Northern California Coastal & Inland Valleys

February, 2008
Regional Report

Prune Wisteria

Wisteria vine is very aggressive and, if left alone, will take over New York! The flowers come from those little, dark brown buds. Remove the long, gray stringers close to the main branches, especially if they are growing into nearby trees or overhead wires. Ideally, you want clusters of the dark buds on the tips of branches, but that takes years of training. Keep reducing the overall size of the vine until you develop a main framework of branches. Then, each year, tip prune the branches and remove the stringers. Wisteria requires substantial support. Set 4 x 4s in concrete footings or provide a metal trellis.

Prune Deciduous Trees

Prune and shape deciduous trees while they are still dormant. First, use a pole pruner to remove any dead, diseased, or injured wood. Next, remove any growth that crosses through the center of the branching structure to improve air circulation and allow light into the interior. When removing large branches, make your cut on the outer side of the branching collar. The branching collar is an area of slightly wrinkled wood at the base of each branch. It is a fast-growing bark that covers wounds in a short period of time. If you remove a branch too close to the trunk, the tree may take longer to heal and allow insect pests, canker, and fungus disease to develop.
Finally, make heading cuts on the small outer branches to reduce the overall size of the tree and direct new growth.

Improve Planting Beds

It's almost planting season. This is the perfect opportunity to improve the existing soil in your garden beds by adding organic compost. Organic compost will improve any kind of garden soil, including clay and sand. It's available at garden centers and nursery supply stores, or even better, make your own from garden debris and kitchen scraps. If the soil is wet, simply lay the amendment on the surface to till in later when the soil is workable.

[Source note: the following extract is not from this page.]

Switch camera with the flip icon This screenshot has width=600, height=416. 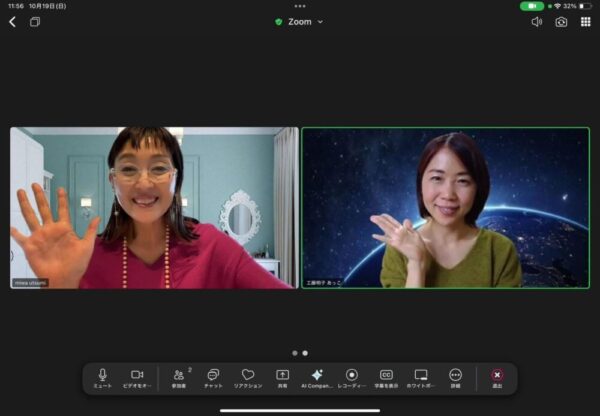point(561,21)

Plant Spring-Blooming Annuals

While the soil is still cool, plant early spring-blooming annuals from nursery cell packs. Calendula, English daisy, fairy primrose, Iceland poppies, pansies, snapdragons, stocks, and violas will brighten your winter-dreary garden. Use a slow-release fertilizer in the soil at planting time to get young plants off to a good start. If you desire, plant annuals in large containers using fresh potting soil. And for goodness sake, try something new this season! Schizanthus (also called poor man's orchid) and nemesia are both colorful additions to a spring garden.

Prune Fuchsias

Prune frost-tender fuchsias just as winter comes to an end. Pruning stimulates new growth, so by waiting until late in the season, you eliminate the danger of frost damage. Fuchsias can withstand severe pruning. Hanging plants can be cut back to several inches from the surface of the soil. Leave a basic five-branch framework so that new growth has good shape.